WHAT THE TASK ASKS –
Word for word, return the lines below from the first through the line that has "This screenshot has height=724, width=1568.", dropping the pictures.
----- INPUT
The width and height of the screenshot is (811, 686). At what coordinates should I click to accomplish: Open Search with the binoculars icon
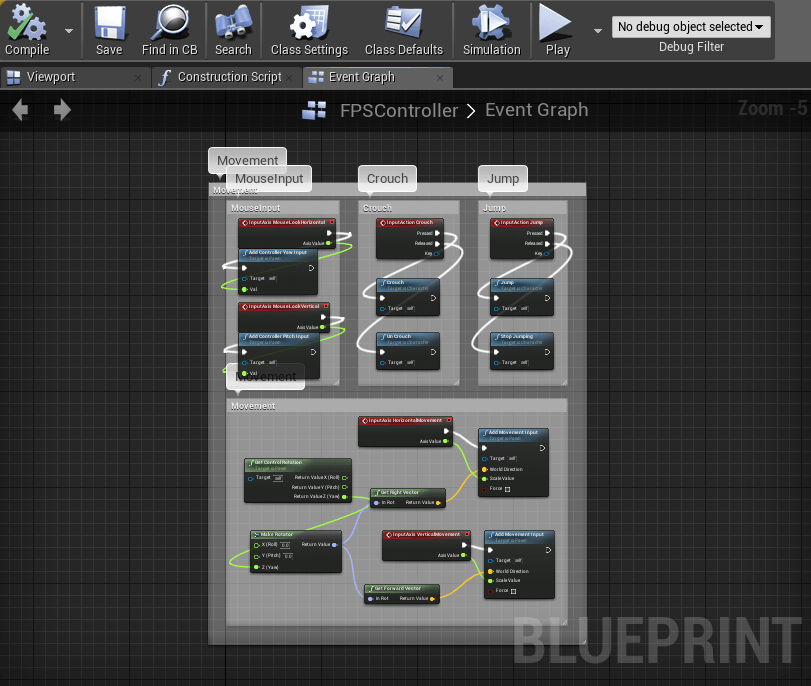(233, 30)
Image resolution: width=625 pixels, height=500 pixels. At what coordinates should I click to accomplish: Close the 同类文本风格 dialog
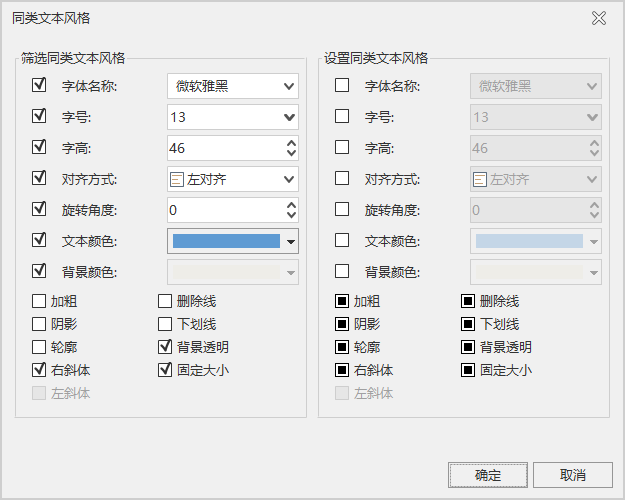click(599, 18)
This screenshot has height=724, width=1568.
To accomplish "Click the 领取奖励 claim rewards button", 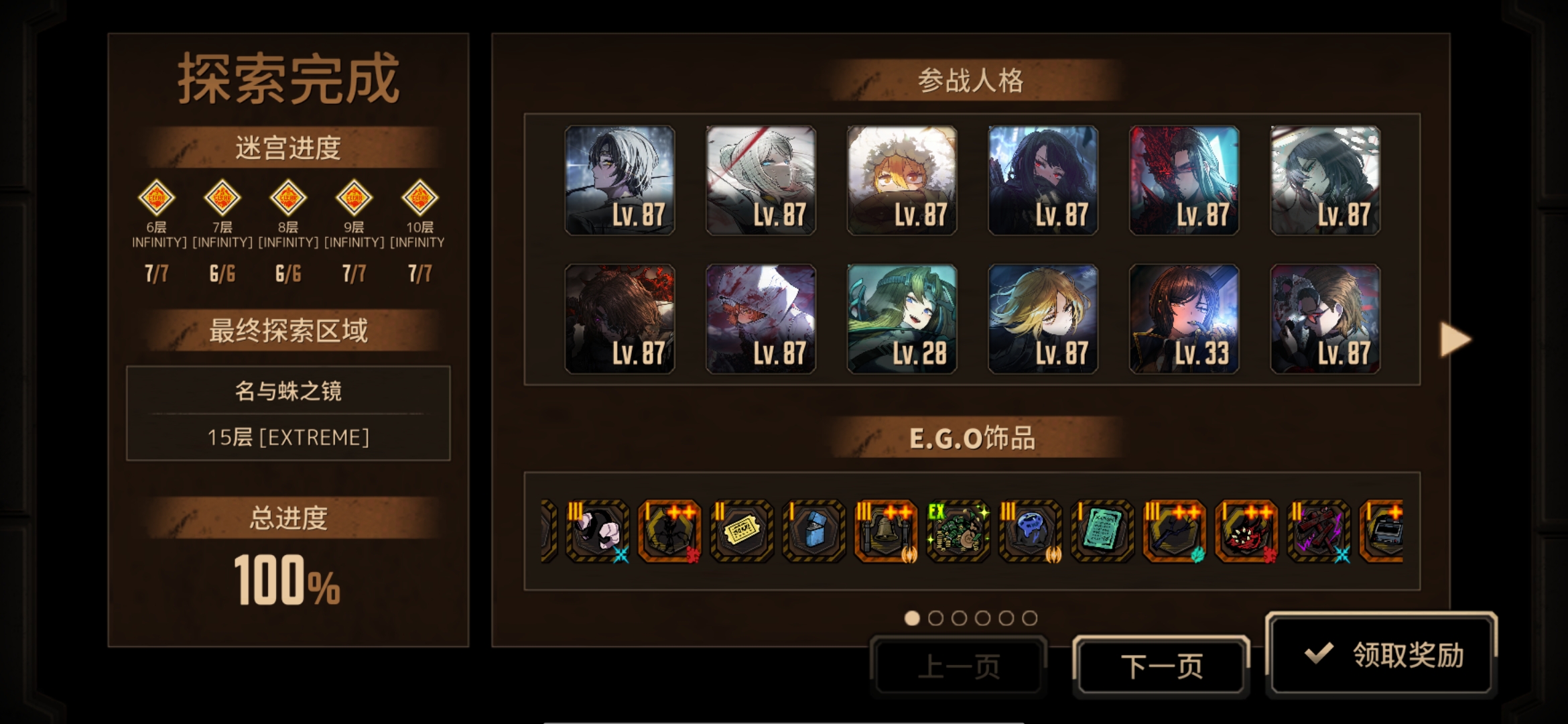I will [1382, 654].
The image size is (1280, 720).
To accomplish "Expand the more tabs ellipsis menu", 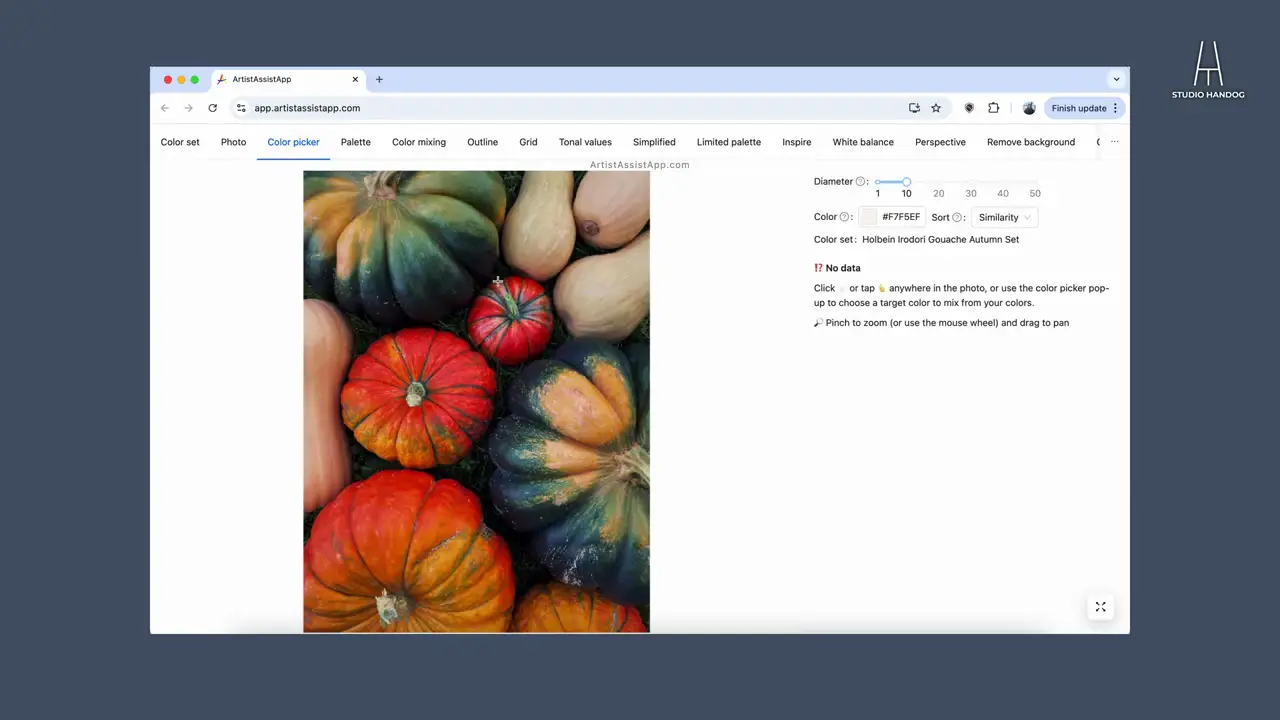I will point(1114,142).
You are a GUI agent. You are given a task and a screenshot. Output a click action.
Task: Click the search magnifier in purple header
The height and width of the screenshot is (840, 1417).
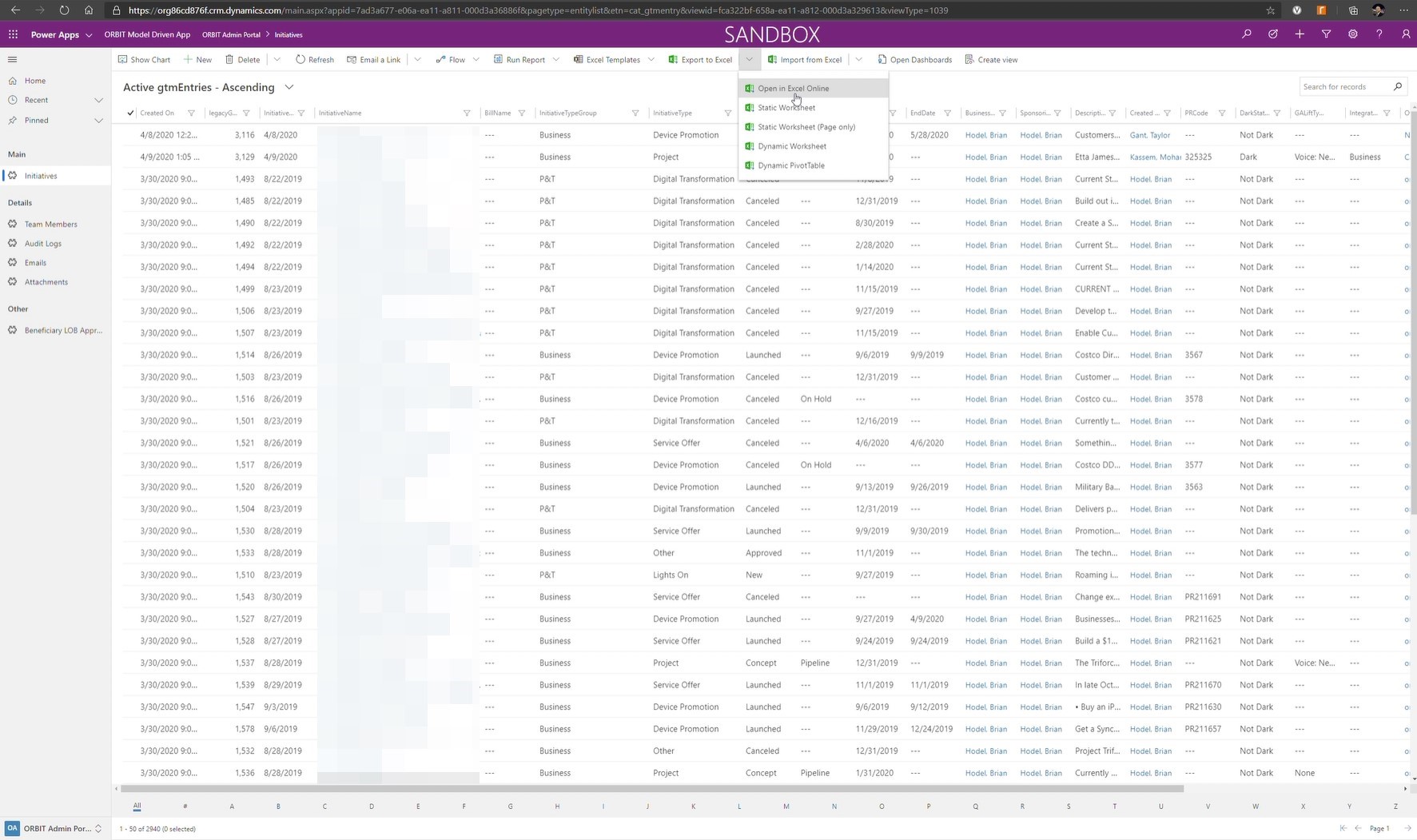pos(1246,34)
----------
ANSWER SPACE –
The width and height of the screenshot is (811, 686). At what coordinates should I click to accomplish: Open Search with the binoculars icon
(233, 30)
Image resolution: width=625 pixels, height=500 pixels. At what coordinates should I click to accomplish: Close the 同类文本风格 dialog
click(599, 18)
This screenshot has height=724, width=1568.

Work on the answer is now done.